Conclusion: Acute appendicitis presenting with scrotal signs due to a patent processus vaginalis is an extremely rare clinical entity. To date, fewer than five such cases have been reported in the medical literature. It is, therefore, extremely important to be aware of this unusual clinical scenario, as only a high index of suspicion will enable prompt, successful management of both the appendicitis and the scrotal abscess.

Introduction

A painful, swollen testicle is a common surgical emergency, especially in young children and teenagers. The diagnosis that must be excluded is testicular torsion. Prompt surgical exploration of the scrotum is important, as delay can jeopardize the viability of a twisted testicle. It is very rare for a non-testicular pathology to present with acute scrotal signs. Such an unusual clinical conundrum can easily confuse the clinician. Clinical astuteness and a high index of suspicion are paramount if successful management is to be instituted.

Case Presentation

We present the case of a 16-year-old Caucasian man who attended the acute admissions unit of our hospital with a history of an acutely painful, red, and swollen right hemiscrotum for about five to six hours. No history of testicular trauma was elicited. He also complained of vague, generalized abdominal pain, somewhat worse in the periumbilical region and lower abdomen, and vomiting and watery diarrhea for about 24 hours.
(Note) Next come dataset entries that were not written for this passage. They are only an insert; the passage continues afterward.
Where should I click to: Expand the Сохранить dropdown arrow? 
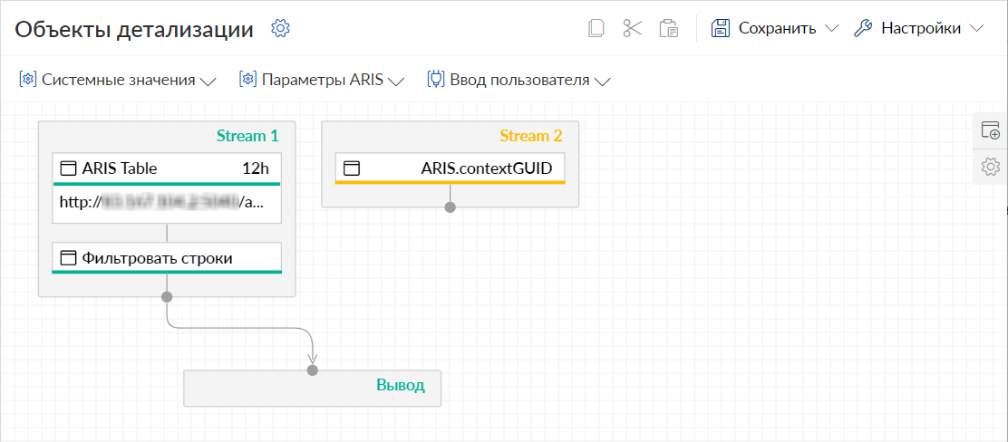(x=831, y=29)
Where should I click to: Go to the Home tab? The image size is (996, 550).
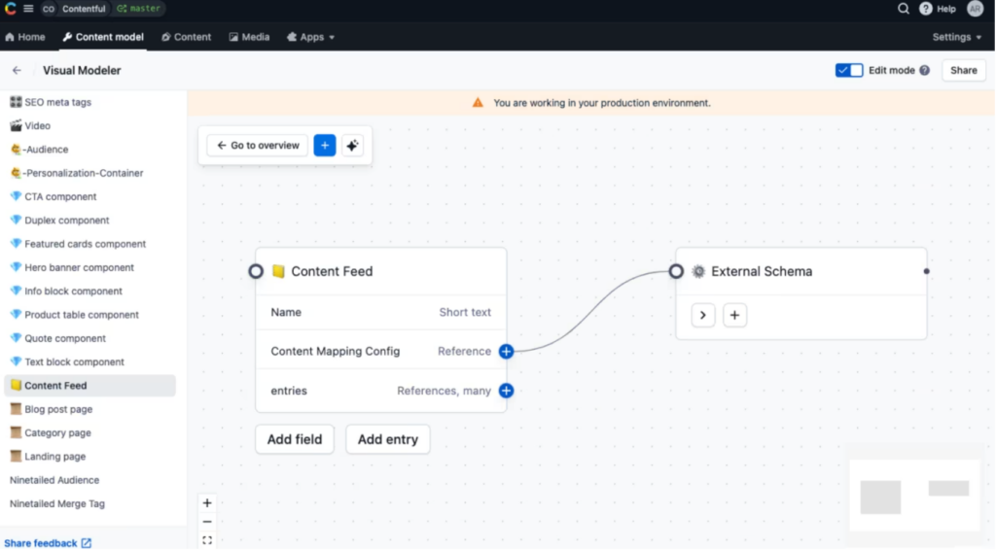click(25, 37)
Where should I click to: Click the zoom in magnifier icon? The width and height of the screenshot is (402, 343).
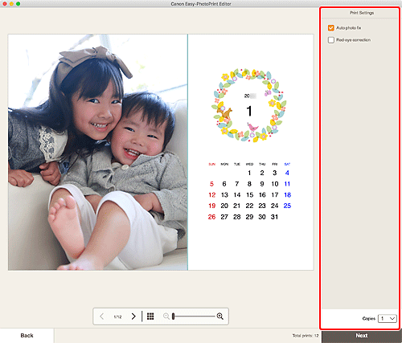coord(220,316)
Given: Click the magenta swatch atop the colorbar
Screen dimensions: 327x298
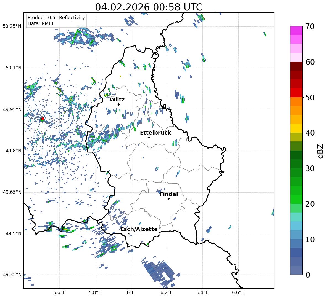Looking at the screenshot, I should point(296,31).
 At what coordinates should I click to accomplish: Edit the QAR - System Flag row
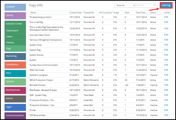(x=166, y=95)
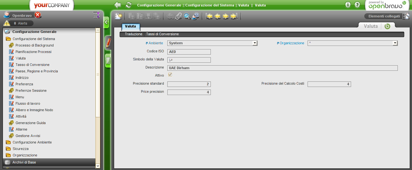This screenshot has height=170, width=412.
Task: Expand the Configurazione Ambiente folder
Action: tap(32, 142)
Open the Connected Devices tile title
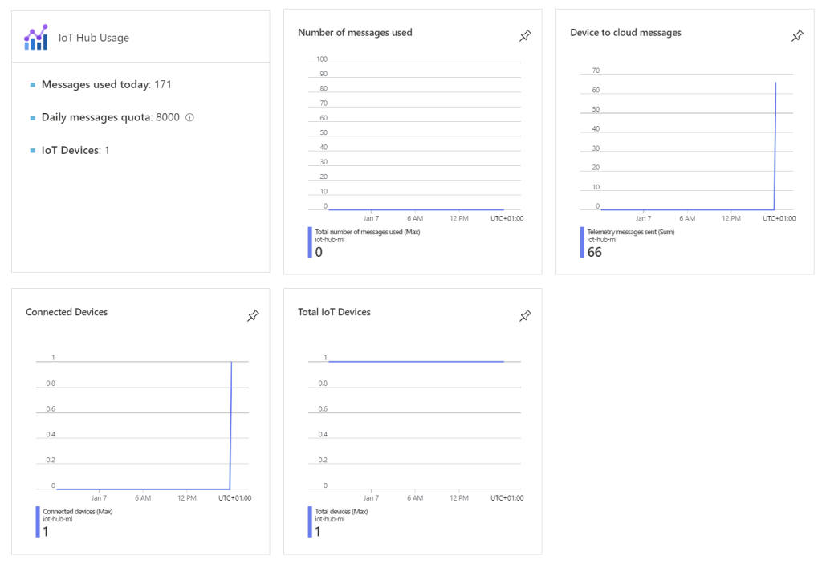Screen dimensions: 822x564 coord(67,312)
He had a temperature of 38.5°C and pulse rate of 95 per minute. On examination, his right testicle was tender and somewhat elevated, and the right hemiscrotum, red and swollen. Abdominal examination evinced mild tenderness in his epigastrium and central abdomen, and less so in the right iliac fossa and suprapubic area. No convincing localizing abdominal signs were noted. Blood tests showed a white cell count of 15 × 109/L, neutrophilia, and C-reactive protein of about 300 mg/L.

Clinically, testicular torsion could not be excluded, and, on account of his young age and scrotal signs, a decision was made to explore the scrotum. At surgery, on opening the right tunica vaginalis, approximately 5 ml of pus was found, apparently coming down from the right groin. His right testicle appeared entirely normal. The scrotal abscess was drained, the area washed thoroughly with saline, and the scrotal wall closed in two layers with absorbable sutures. A Lanz incision was made to explore his right iliac fossa. It was found that he had a perforated retrocecal appendix, resulting in an abscess extending into the pelvis. The appendix was excised and the abdominopelvic abscess drained. Thorough saline lavage was performed, and the wound was closed without insertion of an abdominal drain. He was given three days of postoperative intravenous antibiotics.

The patient made an excellent recovery and was well at clinic follow-up four weeks later.